Granny got me onto growing things. She bought me a packet of carrot seeds and
a trowel when I was three, and that was it. I think my parents found me
quite difficult.
My school reports went something like: “It would help if Tom was indoors when
exams are being sat.” The problem was the orchids: they distracted me during
the growing season.
It’s quite deceptive, this place [Lullingstone Castle]. There’s no money at
all. People expect servants to appear, but there aren’t any. In recent years
it’s been Mum, Dad, me and Granny doing everything. Mum does all the
cleaning, unblocks the toilets, the lot. When I was little she ran the
tearooms. Everything was home-made and if you saw the kitchen she worked
from, you’d wonder how she did it. The house always came first. If I wanted
her to do something, it was: “Sorry Tom, but we’re open.” I used to
disappear down the garden and find my own dinner later, if I remembered.
We lived in the old servants’ quarters on the third floor. Mum’s life centred
on keeping everything going, and it’s been a struggle. It’s only this last
year things have turned around a bit, and that’s to do with my plant
collection and the building of the World Garden. I find it bizarre that the
idea for it came at a time when I didn’t even think I was going to survive.
I’d saved £8,000 to go to southeast Asia and was given various
grants to bring back rare plant specimens and information about their
habitat in the wild. The grants structured where I went and how long for. I
went to Indonesia, had a year in Australia, and then went to the Americas.
My second phone call in two years was to tell Mum I wouldn’t be home for the
millennium. It’s a Hart Dyke thing. We’re so independent. When I was at
college I came home twice a year and no one batted an eyelid.

Stated exercise A:
Update the Lullingstone Castle passage from "I’d saved £8,000" to "batted an eyelid.", putting "new year" in place of "millennium".
Stated exercise B:
According to the Lullingstone Castle passage, what did Granny buy Tom when he was three?

Source data:

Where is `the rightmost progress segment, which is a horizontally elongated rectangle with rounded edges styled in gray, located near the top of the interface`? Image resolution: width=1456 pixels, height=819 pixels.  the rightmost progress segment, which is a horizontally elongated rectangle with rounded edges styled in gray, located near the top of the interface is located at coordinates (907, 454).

Full solution A:
I’d saved £8,000 to go to southeast Asia and was given various
grants to bring back rare plant specimens and information about their
habitat in the wild. The grants structured where I went and how long for. I
went to Indonesia, had a year in Australia, and then went to the Americas.
My second phone call in two years was to tell Mum I wouldn’t be home for the
new year. It’s a Hart Dyke thing. We’re so independent. When I was at
college I came home twice a year and no one batted an eyelid.

Full solution B:
A packet of carrot seeds and a trowel.